RECORDS FOR THIS EXERCISE:
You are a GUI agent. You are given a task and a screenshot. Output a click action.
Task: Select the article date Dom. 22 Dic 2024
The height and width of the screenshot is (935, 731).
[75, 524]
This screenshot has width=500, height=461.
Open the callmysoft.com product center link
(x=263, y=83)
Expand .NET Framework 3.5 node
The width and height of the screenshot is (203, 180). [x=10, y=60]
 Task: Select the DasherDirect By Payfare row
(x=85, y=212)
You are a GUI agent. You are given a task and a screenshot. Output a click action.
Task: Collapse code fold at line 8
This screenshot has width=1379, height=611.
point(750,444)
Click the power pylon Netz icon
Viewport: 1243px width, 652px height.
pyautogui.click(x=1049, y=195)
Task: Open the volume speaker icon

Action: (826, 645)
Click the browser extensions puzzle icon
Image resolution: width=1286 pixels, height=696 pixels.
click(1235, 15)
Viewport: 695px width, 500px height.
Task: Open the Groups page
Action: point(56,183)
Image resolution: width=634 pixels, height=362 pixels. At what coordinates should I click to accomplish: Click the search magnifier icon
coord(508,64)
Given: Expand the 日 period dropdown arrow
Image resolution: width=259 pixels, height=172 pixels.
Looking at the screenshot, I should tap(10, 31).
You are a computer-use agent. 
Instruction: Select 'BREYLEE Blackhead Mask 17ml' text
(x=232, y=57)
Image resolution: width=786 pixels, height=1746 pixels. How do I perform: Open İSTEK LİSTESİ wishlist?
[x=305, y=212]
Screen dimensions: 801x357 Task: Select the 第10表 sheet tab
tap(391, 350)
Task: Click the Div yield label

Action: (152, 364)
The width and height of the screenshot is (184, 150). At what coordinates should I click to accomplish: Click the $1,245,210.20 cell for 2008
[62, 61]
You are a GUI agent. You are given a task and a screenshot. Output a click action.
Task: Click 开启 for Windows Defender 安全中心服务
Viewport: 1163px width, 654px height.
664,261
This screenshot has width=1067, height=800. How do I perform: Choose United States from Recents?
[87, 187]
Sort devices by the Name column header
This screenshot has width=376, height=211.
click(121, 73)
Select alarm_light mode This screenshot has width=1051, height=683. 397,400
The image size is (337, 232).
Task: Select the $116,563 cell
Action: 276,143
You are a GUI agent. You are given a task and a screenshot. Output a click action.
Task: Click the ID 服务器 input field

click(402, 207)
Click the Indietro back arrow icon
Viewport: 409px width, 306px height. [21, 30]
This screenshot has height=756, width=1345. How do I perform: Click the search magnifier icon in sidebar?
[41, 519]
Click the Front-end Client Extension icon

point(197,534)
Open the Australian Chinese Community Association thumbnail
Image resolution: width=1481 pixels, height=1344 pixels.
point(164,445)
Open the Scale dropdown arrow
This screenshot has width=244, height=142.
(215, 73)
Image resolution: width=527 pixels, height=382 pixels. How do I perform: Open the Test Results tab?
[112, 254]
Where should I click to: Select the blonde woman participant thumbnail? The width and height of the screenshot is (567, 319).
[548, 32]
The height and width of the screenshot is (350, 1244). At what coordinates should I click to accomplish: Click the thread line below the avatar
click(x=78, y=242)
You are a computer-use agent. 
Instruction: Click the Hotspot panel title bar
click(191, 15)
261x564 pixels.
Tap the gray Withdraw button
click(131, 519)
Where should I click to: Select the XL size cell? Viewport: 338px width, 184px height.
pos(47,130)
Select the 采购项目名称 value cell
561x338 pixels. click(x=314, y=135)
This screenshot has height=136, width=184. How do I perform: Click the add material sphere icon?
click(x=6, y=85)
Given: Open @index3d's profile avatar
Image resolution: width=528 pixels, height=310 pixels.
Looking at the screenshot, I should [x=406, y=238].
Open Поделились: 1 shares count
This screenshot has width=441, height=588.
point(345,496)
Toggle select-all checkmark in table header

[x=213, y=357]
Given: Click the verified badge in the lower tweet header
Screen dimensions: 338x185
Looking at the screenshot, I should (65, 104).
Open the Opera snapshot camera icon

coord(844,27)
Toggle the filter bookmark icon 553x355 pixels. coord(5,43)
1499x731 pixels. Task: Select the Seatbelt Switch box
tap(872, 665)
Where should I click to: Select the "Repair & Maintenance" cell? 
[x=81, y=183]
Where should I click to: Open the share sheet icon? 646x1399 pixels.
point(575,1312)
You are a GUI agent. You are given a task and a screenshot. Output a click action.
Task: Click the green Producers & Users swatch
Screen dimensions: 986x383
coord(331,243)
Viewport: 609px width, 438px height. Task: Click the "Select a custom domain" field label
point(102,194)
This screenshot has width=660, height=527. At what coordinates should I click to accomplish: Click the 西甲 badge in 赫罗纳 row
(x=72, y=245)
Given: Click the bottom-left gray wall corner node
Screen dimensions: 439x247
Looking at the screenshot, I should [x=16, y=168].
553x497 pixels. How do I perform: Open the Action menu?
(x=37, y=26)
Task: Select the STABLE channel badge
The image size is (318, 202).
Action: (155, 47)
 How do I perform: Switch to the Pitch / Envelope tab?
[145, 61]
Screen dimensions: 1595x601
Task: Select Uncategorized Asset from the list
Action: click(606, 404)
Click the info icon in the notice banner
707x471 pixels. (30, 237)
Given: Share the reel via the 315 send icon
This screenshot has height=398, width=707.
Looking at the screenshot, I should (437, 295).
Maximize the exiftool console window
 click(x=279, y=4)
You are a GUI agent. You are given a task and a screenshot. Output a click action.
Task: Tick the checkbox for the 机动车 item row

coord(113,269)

DESCRIPTION OF THE TASK:
The required result is a verbatim copy of all the entries.

RESPONSE AREA:
You are a GUI agent. You are given a task and a screenshot. Output a click action.
Task: Select the article date Dom. 22 Dic 2024
The height and width of the screenshot is (935, 731).
[75, 524]
This screenshot has width=500, height=461.
Open the callmysoft.com product center link
(x=263, y=83)
Expand .NET Framework 3.5 node
The width and height of the screenshot is (203, 180). [x=10, y=60]
 Task: Select the DasherDirect By Payfare row
(x=85, y=212)
You are a GUI agent. You are given a task and a screenshot. Output a click action.
Task: Collapse code fold at line 8
This screenshot has width=1379, height=611.
point(750,444)
Click the power pylon Netz icon
Viewport: 1243px width, 652px height.
pyautogui.click(x=1049, y=195)
Task: Open the volume speaker icon

Action: (826, 645)
Click the browser extensions puzzle icon
Image resolution: width=1286 pixels, height=696 pixels.
click(1235, 15)
Viewport: 695px width, 500px height.
Task: Open the Groups page
Action: point(56,183)
Image resolution: width=634 pixels, height=362 pixels. At what coordinates should I click to accomplish: Click the search magnifier icon
coord(508,64)
Given: Expand the 日 period dropdown arrow
Image resolution: width=259 pixels, height=172 pixels.
Looking at the screenshot, I should tap(10, 31).
You are a computer-use agent. 
Instruction: Select 'BREYLEE Blackhead Mask 17ml' text
(x=232, y=57)
Image resolution: width=786 pixels, height=1746 pixels. How do I perform: Open İSTEK LİSTESİ wishlist?
[x=305, y=212]
Screen dimensions: 801x357 Task: Select the 第10表 sheet tab
tap(391, 350)
Task: Click the Div yield label

Action: (152, 364)
The width and height of the screenshot is (184, 150). At what coordinates should I click to accomplish: Click the $1,245,210.20 cell for 2008
[62, 61]
You are a GUI agent. You are given a task and a screenshot. Output a click action.
Task: Click 开启 for Windows Defender 安全中心服务
Viewport: 1163px width, 654px height.
664,261
This screenshot has width=1067, height=800. How do I perform: Choose United States from Recents?
[87, 187]
Sort devices by the Name column header
This screenshot has width=376, height=211.
click(121, 73)
Select alarm_light mode This screenshot has width=1051, height=683. 397,400
The image size is (337, 232).
Task: Select the $116,563 cell
Action: 276,143
You are a GUI agent. You are given a task and a screenshot. Output a click action.
Task: Click the ID 服务器 input field

click(402, 207)
Click the Indietro back arrow icon
Viewport: 409px width, 306px height. [21, 30]
This screenshot has height=756, width=1345. How do I perform: Click the search magnifier icon in sidebar?
[41, 519]
Click the Front-end Client Extension icon

point(197,534)
Open the Australian Chinese Community Association thumbnail
Image resolution: width=1481 pixels, height=1344 pixels.
point(164,445)
Open the Scale dropdown arrow
This screenshot has width=244, height=142.
(215, 73)
Image resolution: width=527 pixels, height=382 pixels. How do I perform: Open the Test Results tab?
[112, 254]
Where should I click to: Select the blonde woman participant thumbnail? The width and height of the screenshot is (567, 319).
[548, 32]
The height and width of the screenshot is (350, 1244). At what coordinates should I click to accomplish: Click the thread line below the avatar
click(x=78, y=242)
You are a computer-use agent. 
Instruction: Click the Hotspot panel title bar
click(191, 15)
261x564 pixels.
Tap the gray Withdraw button
click(131, 519)
Where should I click to: Select the XL size cell? Viewport: 338px width, 184px height.
pos(47,130)
Select the 采购项目名称 value cell
561x338 pixels. click(x=314, y=135)
This screenshot has height=136, width=184. How do I perform: Click the add material sphere icon?
click(x=6, y=85)
Given: Open @index3d's profile avatar
Image resolution: width=528 pixels, height=310 pixels.
Looking at the screenshot, I should [x=406, y=238].
Open Поделились: 1 shares count
This screenshot has width=441, height=588.
point(345,496)
Toggle select-all checkmark in table header

[x=213, y=357]
Given: Click the verified badge in the lower tweet header
Screen dimensions: 338x185
Looking at the screenshot, I should (65, 104).
Open the Opera snapshot camera icon

coord(844,27)
Toggle the filter bookmark icon 553x355 pixels. coord(5,43)
1499x731 pixels. Task: Select the Seatbelt Switch box
tap(872, 665)
Where should I click to: Select the "Repair & Maintenance" cell? 
[x=81, y=183]
Where should I click to: Open the share sheet icon? 646x1399 pixels.
point(575,1312)
You are a GUI agent. You are given a task and a screenshot. Output a click action.
Task: Click the green Producers & Users swatch
Screen dimensions: 986x383
coord(331,243)
Viewport: 609px width, 438px height. Task: Click the "Select a custom domain" field label
point(102,194)
This screenshot has width=660, height=527. At what coordinates should I click to accomplish: Click the 西甲 badge in 赫罗纳 row
(x=72, y=245)
Given: Click the bottom-left gray wall corner node
Screen dimensions: 439x247
Looking at the screenshot, I should [x=16, y=168].
553x497 pixels. How do I perform: Open the Action menu?
(x=37, y=26)
Task: Select the STABLE channel badge
The image size is (318, 202).
Action: (155, 47)
 How do I perform: Switch to the Pitch / Envelope tab?
[145, 61]
Screen dimensions: 1595x601
Task: Select Uncategorized Asset from the list
Action: click(606, 404)
Click the info icon in the notice banner
707x471 pixels. (30, 237)
Given: Share the reel via the 315 send icon
This screenshot has height=398, width=707.
Looking at the screenshot, I should (437, 295).
Maximize the exiftool console window
 click(x=279, y=4)
You are a GUI agent. You are given a task and a screenshot. Output a click action.
Task: Tick the checkbox for the 机动车 item row

coord(113,269)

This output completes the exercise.